## What needs to be done
Work through the records that follow and return each line containing the word "Task".

[Records provided — start]

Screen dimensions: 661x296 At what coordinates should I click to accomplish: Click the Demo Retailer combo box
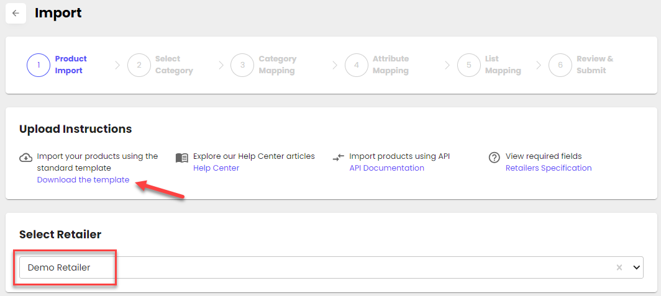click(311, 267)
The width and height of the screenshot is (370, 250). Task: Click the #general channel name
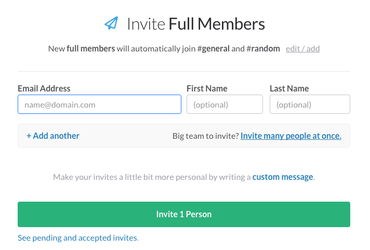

[Records provided — finish]
[Records provided — start]

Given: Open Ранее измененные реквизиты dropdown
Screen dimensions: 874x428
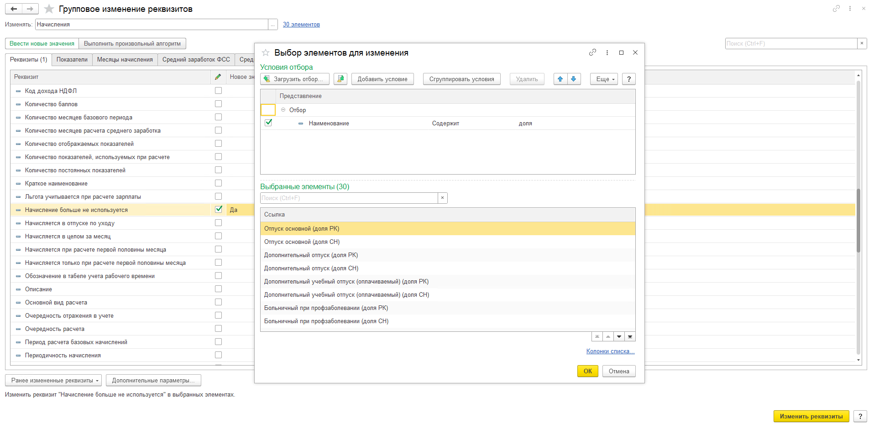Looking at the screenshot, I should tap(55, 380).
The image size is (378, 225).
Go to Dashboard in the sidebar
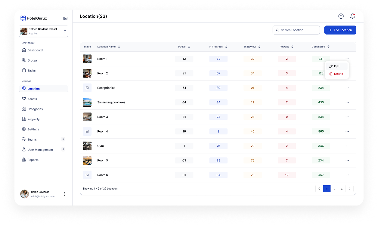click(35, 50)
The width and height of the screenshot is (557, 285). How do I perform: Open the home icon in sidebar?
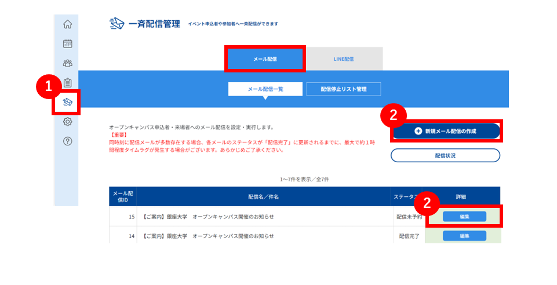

[Records provided — finish]
[Records provided — start]

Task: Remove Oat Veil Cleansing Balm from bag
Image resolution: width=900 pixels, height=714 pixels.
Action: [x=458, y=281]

[Records provided — finish]

## Answer section
The width and height of the screenshot is (370, 250). Task: Click the #general channel name
Task: Remove Oat Veil Cleansing Balm from bag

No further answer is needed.